To me it would seem a dual cam would be more accurate/consistent, though maybe tougher to tune. I'm trying not to make it too complicated.
Not sure if there are any single cams that are being manufactured today. Technology speaking, there aren’t really any true dual cams either. There are now mainly hybrids or binary cam systems. The technology of the single cam bows sorta hit its peak, and the hybrid/binary style has more room to grow.

That said, you’re Your best bet it to find a good pro shop, and/or someone in your area that actually knows what they’re doing. This can be tricky, because there’s a lot of peeps that talk, but don’t really understand the walk.

Back to cam systems...for me, it’s more about how they feel thrown in with the bow geometry and other things. The advancement in string materials has made tuning issues due to string stretch/creep almost nonexistent.

So, find a pro shop or 2 and shoot a bunch of different models and types. Listen to what they say, but be aware of the push. Talk to other peeps, and if possible, find a coach (not the backyard kind) to help get you started. Most everywhere has someone with coaching and shooting credentials that can help you get started.
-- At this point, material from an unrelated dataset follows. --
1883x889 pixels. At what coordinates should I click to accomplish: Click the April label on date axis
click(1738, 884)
Don’t over bow yourself (too much draw weight) and get a bow that has an easily adjustable draw length (internal rotating modules are the best IMO for starting out) in 1/2” increments. Finding the correct draw length for you is probably the most important thing, and the rotating mods make it easier to do (no special equipment necessary).
 

Elwood von Kiowa

Grad Assistant
5 Year Member
Not sure if there are any single cams that are being manufactured today. Technology speaking, there aren’t really any true dual cams either. There are now mainly hybrids or binary cam systems. The technology of the single cam bows sorta hit its peak, and the hybrid/binary style has more room to grow.

That said, you’re Your best bet it to find a good pro shop, and/or someone in your area that actually knows what they’re doing. This can be tricky, because there’s a lot of peeps that talk, but don’t really understand the walk.
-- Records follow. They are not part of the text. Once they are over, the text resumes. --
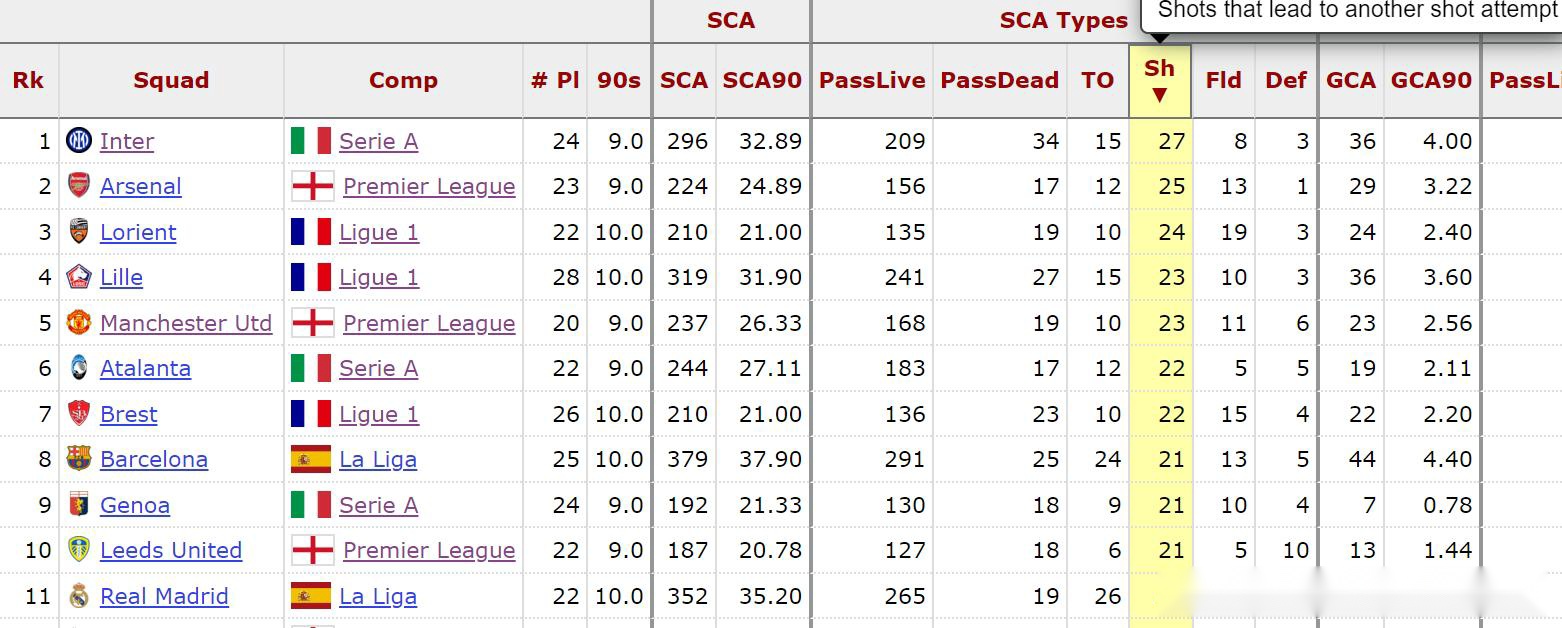Click Brest's Sh value cell 22
Screen dimensions: 1562x628
(1171, 414)
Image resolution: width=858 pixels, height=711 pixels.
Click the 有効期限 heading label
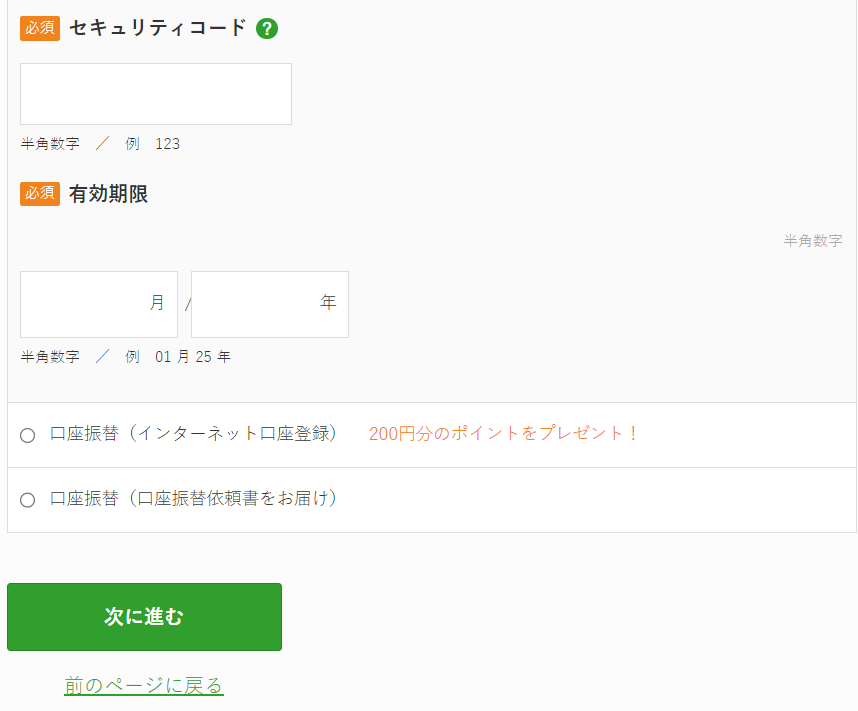tap(108, 194)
Back to cam systems...for me, it’s more about how they feel thrown in with the bow geometry and other things. The advancement in string materials has made tuning issues due to string stretch/creep almost nonexistent.

So, find a pro shop or 2 and shoot a bunch of different models and types. Listen to what they say, but be aware of the push. Talk to other peeps, and if possible, find a coach (not the backyard kind) to help get you started. Most everywhere has someone with coaching and shooting credentials that can help you get started.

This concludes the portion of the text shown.